_Stated exercise_
Copy the stretch from the start of the data through the line containing "[x=20, y=16]", renaming "GUI agent" to "interface agent" and keeping everything else identical.

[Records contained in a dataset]

════════════════════

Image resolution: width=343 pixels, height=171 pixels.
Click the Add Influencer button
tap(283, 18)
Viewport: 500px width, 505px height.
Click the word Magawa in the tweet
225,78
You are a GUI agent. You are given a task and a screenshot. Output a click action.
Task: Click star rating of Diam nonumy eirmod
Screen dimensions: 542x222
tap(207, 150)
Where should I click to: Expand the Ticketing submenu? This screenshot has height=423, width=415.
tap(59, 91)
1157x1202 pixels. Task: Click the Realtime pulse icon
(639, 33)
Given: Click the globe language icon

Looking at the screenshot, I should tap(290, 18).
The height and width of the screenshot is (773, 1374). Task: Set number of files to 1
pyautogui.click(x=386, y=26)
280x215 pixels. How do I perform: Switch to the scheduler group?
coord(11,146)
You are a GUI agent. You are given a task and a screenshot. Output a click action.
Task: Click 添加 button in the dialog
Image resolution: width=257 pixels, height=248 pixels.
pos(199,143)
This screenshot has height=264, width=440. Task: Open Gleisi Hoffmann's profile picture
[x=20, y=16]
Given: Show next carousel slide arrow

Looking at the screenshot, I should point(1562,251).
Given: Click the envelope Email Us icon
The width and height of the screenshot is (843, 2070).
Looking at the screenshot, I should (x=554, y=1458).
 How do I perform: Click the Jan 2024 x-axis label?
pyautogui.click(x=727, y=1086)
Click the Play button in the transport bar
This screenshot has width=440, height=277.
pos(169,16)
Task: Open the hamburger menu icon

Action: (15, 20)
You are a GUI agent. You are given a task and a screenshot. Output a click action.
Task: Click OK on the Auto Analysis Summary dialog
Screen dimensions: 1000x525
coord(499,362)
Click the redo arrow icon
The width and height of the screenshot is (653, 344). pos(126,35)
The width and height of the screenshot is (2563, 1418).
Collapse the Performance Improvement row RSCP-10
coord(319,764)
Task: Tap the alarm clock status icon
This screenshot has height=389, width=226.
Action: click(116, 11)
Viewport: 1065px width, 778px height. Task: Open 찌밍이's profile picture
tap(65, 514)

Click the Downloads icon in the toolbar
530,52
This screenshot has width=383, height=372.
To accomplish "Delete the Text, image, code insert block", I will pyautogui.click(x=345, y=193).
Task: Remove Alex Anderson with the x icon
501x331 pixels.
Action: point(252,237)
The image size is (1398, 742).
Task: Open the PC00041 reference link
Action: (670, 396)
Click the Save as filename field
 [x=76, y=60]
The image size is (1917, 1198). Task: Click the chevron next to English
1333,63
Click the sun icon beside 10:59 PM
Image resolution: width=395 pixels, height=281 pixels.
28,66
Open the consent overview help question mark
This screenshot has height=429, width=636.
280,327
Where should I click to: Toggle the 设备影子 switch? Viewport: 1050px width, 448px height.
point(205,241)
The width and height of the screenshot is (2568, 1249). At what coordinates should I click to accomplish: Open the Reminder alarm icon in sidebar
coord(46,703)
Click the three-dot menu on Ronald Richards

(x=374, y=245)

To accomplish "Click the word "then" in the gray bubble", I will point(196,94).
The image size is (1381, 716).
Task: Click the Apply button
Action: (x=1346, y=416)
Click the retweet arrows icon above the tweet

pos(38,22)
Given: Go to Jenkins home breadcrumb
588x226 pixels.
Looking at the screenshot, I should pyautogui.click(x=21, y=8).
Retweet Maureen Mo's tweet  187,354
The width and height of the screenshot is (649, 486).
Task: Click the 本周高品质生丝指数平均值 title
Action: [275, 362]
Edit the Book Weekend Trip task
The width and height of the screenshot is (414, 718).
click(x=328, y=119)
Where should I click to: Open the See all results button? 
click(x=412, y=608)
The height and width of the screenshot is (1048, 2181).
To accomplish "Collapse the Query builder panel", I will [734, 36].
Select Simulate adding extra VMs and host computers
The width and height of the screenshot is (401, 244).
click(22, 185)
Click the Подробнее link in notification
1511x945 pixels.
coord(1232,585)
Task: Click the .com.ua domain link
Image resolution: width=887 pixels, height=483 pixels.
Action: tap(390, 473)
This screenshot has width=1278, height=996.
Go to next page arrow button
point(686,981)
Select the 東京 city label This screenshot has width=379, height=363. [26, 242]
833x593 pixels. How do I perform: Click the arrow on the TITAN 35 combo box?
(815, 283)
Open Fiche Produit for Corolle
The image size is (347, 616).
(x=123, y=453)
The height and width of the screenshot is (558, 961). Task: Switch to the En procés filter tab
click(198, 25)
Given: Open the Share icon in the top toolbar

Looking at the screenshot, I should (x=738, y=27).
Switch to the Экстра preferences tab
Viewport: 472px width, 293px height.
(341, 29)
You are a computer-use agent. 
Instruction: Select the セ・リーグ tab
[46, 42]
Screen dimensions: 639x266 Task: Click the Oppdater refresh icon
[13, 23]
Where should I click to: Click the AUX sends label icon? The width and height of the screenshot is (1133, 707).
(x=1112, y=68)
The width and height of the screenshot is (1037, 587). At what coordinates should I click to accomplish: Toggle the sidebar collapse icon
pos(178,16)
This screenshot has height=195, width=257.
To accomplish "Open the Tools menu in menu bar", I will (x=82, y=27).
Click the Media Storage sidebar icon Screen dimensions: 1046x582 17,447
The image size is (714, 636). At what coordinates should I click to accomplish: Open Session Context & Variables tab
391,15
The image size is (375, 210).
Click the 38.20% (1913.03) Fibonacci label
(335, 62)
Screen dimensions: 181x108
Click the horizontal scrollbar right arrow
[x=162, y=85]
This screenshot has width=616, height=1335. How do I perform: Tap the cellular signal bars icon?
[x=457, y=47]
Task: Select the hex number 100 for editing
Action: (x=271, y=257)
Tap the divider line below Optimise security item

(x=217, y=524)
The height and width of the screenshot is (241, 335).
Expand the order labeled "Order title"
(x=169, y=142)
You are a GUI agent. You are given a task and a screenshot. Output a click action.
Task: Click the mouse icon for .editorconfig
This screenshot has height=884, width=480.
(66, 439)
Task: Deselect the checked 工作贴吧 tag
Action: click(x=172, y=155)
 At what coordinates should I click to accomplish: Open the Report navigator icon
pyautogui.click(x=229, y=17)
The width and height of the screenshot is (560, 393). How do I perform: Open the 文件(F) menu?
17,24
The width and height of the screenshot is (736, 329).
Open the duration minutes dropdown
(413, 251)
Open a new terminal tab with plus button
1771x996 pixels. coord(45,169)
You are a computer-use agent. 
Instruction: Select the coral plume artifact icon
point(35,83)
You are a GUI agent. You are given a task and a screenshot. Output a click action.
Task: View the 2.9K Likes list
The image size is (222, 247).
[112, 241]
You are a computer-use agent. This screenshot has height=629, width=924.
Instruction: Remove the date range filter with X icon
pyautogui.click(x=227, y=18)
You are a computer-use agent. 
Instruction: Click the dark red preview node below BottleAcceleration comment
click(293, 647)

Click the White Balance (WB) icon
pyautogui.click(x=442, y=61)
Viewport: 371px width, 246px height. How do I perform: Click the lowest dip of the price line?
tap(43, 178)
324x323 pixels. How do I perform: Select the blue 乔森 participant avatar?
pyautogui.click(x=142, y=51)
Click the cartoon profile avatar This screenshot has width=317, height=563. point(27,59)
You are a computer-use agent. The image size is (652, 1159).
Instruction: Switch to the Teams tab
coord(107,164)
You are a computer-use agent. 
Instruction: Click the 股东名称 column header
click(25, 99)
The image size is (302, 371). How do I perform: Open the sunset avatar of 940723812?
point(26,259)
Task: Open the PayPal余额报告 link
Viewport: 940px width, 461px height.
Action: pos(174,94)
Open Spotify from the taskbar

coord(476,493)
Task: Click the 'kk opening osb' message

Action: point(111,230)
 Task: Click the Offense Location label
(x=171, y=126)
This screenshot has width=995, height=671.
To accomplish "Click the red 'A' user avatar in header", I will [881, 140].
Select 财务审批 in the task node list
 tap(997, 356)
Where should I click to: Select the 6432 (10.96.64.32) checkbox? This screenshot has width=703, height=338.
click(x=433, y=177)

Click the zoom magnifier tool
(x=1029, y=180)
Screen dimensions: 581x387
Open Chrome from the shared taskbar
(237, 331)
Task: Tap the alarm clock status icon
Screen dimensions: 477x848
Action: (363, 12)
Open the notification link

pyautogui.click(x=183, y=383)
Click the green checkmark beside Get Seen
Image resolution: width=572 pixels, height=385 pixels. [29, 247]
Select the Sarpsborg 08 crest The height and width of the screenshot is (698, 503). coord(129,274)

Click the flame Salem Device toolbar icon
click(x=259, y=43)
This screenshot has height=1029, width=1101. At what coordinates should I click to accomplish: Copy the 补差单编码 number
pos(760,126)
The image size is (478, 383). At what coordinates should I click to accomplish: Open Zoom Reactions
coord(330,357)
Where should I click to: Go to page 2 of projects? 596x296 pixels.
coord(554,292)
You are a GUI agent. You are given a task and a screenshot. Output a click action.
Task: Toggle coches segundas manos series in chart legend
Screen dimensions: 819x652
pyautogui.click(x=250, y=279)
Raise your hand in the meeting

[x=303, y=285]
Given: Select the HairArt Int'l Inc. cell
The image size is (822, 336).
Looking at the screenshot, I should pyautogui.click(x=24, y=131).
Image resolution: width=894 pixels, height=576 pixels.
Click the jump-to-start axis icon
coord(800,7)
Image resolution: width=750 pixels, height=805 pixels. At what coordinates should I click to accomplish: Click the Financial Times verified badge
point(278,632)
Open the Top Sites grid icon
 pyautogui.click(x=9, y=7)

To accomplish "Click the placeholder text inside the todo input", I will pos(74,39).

════════════════════

_Result of the task_
Image resolution: width=343 pixels, height=171 pixels.
Click the Add Influencer button
tap(283, 18)
Viewport: 500px width, 505px height.
Click the word Magawa in the tweet
225,78
You are a interface agent. You are given a task and a screenshot. Output a click action.
Task: Click star rating of Diam nonumy eirmod
Screen dimensions: 542x222
tap(207, 150)
Where should I click to: Expand the Ticketing submenu? This screenshot has height=423, width=415.
tap(59, 91)
1157x1202 pixels. Task: Click the Realtime pulse icon
(639, 33)
Given: Click the globe language icon

Looking at the screenshot, I should tap(290, 18).
The height and width of the screenshot is (773, 1374). Task: Set number of files to 1
pyautogui.click(x=386, y=26)
280x215 pixels. How do I perform: Switch to the scheduler group?
coord(11,146)
You are a interface agent. You are given a task and a screenshot. Output a click action.
Task: Click 添加 button in the dialog
Image resolution: width=257 pixels, height=248 pixels.
pos(199,143)
This screenshot has height=264, width=440. Task: Open Gleisi Hoffmann's profile picture
[x=20, y=16]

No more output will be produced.